*** DOCUMENT EXTRACT ***

The Bathing Festival lasts for one week in the early part of the 7th month in Tibetan Calendar. In Tibetan it is called "Gamariji," meaning Qishan star, or Venus. As the star rises to the sky, the mass bathing starts. As the star sets, the bathing ends. It is said by Tibetan Legend that bathing at this period is beneficial to health. According to Tibetan Buddhism, the water in Tibet at this timehas eight advantages: sweet, cool, soft, light, clear, clean, unharmful to throat, nor to belly. Judged from the natural environment and climate of Tibet, the river water has a relatively high temperature and is suitable for bathing. During the seven days, tens of thousands of Tibetan men and women go to river or lake to have baths. The tents, big or small, dot the beach and Lingka into a colourful world.
Tibetans are having a bath in the river.
Legend has it that pestilence was wide spread, leading to great suffering of the people. The Avalokitesvara, one of the Buddhist deities, poured holy water into the rivers of Tibet. After bathing in the rivers, people recovered miraculously from their illnesses. Ever since, at this time every year, people bathe themselves in rivers. This custom has been handed down from generation to generation and gradually developed into a festival. It is believed that river baths during this week will not only clean the body, but also wash away potential diseases.

*** End of DOCUMENT EXTRACT ***
*** THE DATA ***

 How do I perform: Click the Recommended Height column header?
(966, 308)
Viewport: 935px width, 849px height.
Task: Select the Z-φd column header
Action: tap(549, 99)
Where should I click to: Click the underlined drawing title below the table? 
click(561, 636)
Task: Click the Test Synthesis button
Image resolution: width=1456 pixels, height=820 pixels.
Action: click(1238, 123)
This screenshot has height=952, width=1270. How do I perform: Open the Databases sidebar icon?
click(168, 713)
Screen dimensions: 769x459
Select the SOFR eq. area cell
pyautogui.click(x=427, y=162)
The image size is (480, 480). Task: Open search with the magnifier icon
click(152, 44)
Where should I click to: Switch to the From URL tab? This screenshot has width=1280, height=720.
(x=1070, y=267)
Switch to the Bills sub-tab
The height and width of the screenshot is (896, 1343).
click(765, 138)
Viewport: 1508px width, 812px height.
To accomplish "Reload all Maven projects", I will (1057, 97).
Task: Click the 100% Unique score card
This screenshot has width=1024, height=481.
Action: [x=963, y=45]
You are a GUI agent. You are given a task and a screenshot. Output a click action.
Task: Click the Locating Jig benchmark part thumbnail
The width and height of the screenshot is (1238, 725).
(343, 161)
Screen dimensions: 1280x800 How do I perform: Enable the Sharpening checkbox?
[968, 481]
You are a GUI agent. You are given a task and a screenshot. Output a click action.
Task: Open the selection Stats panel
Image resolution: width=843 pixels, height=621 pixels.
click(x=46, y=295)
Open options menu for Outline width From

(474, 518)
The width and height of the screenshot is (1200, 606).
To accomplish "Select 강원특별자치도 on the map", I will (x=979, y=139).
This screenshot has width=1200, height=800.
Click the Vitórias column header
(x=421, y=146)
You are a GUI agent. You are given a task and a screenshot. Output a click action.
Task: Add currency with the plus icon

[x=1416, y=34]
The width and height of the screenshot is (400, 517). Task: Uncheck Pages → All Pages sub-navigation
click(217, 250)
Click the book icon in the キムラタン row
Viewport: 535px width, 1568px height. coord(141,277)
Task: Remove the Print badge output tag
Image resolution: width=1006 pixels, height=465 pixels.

*** End of THE DATA ***

_WHAT THE TASK REQUIRES:_
In the Bathing Festival text above, rewrite the paragraph beginning "Legend has it that pestilence" as a short bulleted list that keeps its main facts.

_FINISHED TASK:_
- A widespread pestilence once caused the people great suffering.
- The Avalokitesvara, a Buddhist deity, poured holy water into the rivers of Tibet.
- People who bathed in the rivers recovered miraculously from their illnesses.
- Since then, people bathe in rivers at this time every year, a custom handed down through generations that gradually became a festival.
- River baths during this week are believed to clean the body and wash away potential diseases.